From the KRONOS project, the following detailed recommendations were derived: A general reduction of daily working time for all senior employees is not reasonable, as their health and working capacities vary strongly. However, senior employees should make more breaks. Shift plans with a more rapid forward rotation (starting from the early shift, followed by the late and night shifts) have a more favorable effect on the working capacity than traditional weekly backward rotating shift plans. It is reasonable to reduce the number of night shifts per person and year. As obvious from the study, the night shift staff can be reduced also in case of partly automated processes, if activities are shifted from the night shift to the early or late shifts.
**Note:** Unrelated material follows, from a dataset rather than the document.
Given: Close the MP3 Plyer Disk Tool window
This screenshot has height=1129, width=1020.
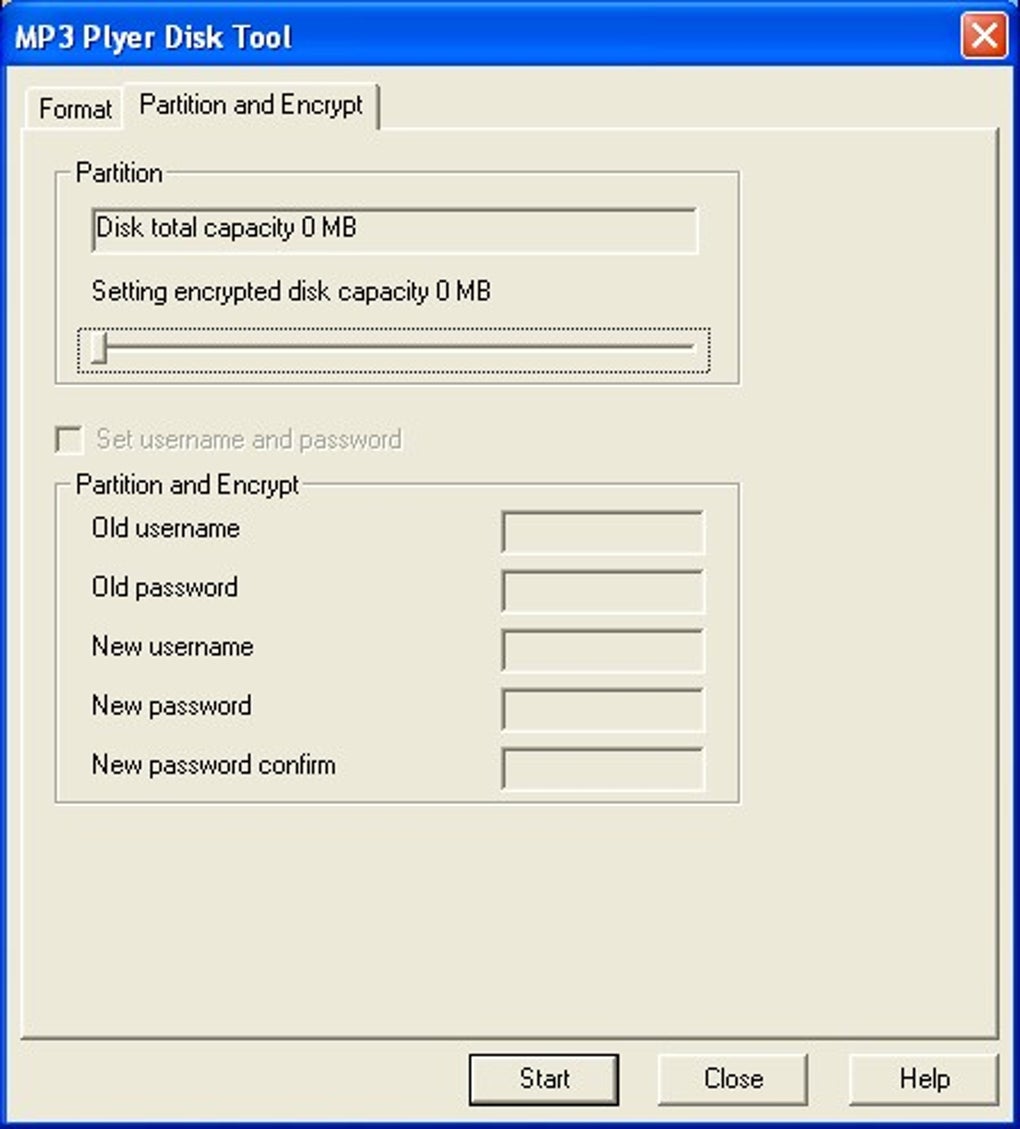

The early shift should not start before 6 o’clock.
KRONOS also suggests a larger dissemination of optional working time models, with the employees changing among various weekly or annual working times in the course of their professional life. So-called long-term accounts should not only allow for partial retirement. The credits should rather be usable according to the individual needs of the staff. For instance, it should be possible to take a time-out of several weeks or months in the course of the working life for family reasons, as it is explained by the KRONOS project head Knauth. “Such tailored models increase the attractiveness of a company as an employer and give it a lead in its competition for skilled workers, the number of which will decrease as a result of demographic change.”
Reference:
Peter Knauth, Dorothee Karl, Kathrin Elmerich: Lebensarbeitszeitmodelle: Chancen und Risiken für das Unternehmen und die Mitarbeiter. Forschungsbericht zum Teilprojekt KRONOS des Schwerpunktprogramms ”Altersdifferenzierte Arbeitssysteme“ (SPP 1184) der Deutschen Forschungsgemeinschaft. Universitätsverlag Karlsruhe (ISBN 978-3-86644-322-8).